As you can see from the video above, the Kno appears to really take on a lot of the complaints we've heard about e-readers in an academic setting. It's full-color for being able to see all the graphs and charts, you can take notes (we're presuming with your finger, which could get a bit tiresome), it plays videos and a heck of a lot more. It appears to truly replicate the textbook experience in a digital form.
According to TechCrunch, the company has raised $55 million in funding thus far, and it hopes to have the tablets ready for release by the end of the year. Currently the only price confirmation has been "under $1,000", which might mean $999.99 for all we know. There has also yet to be any confirmation on how much text books will cost, but the company has been saying they will probably be under $100 each and that after 13 months you should come out ahead on your purchase. Considering that college is a minimum of a four year endeavor, that's not too bad.
From the video you can see this thing is versatile, but if you also visit the site you will see students holding the device, and it's huge. While more real estate is a good thing, it could become a bit cumbersome for some situations, but still certainly better than lugging around 80 lbs. of books.
Of course the biggest battle for the Kno is going to be with Apple's iPad. Reportedly text book companies are working on iPad specific apps that will allow you to take notes, watch videos and so on. Even with the most expensive iPad ringing in at $829 for the 64 GB 3G version, you're getting a device that will do a lot more than the Kno. The company is going to have to do a lot of things to set itself apart and appear superior to Apple's tablet, which it certainly looks like it may be for academic work, but they will still have to take on the marketing machine that is Apple.

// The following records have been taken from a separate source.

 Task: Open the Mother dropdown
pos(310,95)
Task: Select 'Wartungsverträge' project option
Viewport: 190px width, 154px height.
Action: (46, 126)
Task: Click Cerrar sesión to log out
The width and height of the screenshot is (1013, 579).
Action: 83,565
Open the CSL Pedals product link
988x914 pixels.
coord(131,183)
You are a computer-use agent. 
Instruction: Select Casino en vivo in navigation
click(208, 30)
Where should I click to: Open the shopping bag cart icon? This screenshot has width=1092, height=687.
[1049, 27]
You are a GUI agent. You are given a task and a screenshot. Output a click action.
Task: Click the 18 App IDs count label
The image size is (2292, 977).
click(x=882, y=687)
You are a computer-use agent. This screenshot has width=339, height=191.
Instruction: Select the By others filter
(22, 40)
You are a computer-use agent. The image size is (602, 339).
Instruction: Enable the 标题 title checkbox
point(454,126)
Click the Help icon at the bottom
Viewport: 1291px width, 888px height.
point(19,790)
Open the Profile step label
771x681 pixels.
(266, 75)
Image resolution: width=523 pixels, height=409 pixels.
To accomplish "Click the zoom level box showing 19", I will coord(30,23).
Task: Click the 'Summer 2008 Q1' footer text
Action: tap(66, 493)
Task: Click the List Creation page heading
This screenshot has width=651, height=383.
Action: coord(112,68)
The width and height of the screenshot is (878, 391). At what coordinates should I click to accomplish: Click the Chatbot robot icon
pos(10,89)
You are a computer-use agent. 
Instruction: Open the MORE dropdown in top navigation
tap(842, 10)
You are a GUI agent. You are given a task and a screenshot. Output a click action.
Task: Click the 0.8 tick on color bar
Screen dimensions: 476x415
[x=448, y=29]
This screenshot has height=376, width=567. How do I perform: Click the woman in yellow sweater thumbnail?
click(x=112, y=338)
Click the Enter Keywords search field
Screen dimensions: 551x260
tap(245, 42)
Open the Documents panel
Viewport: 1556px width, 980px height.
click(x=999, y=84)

The key here will be getting entire schools to sign on to the device, and not just relying on individual students picking it up. If they can get schools to endorse the device, and possibly do bulk pricing for larger purchases, then they could be well on the road to success, but it is still too early to tell if those sorts of deals will be put in place.
It is still early days in the overall war for textbook replacement devices, but it certainly looks like the Kno is on the right track to doing just that.
What say you? Would you be willing to replace printed textbooks with the Kno?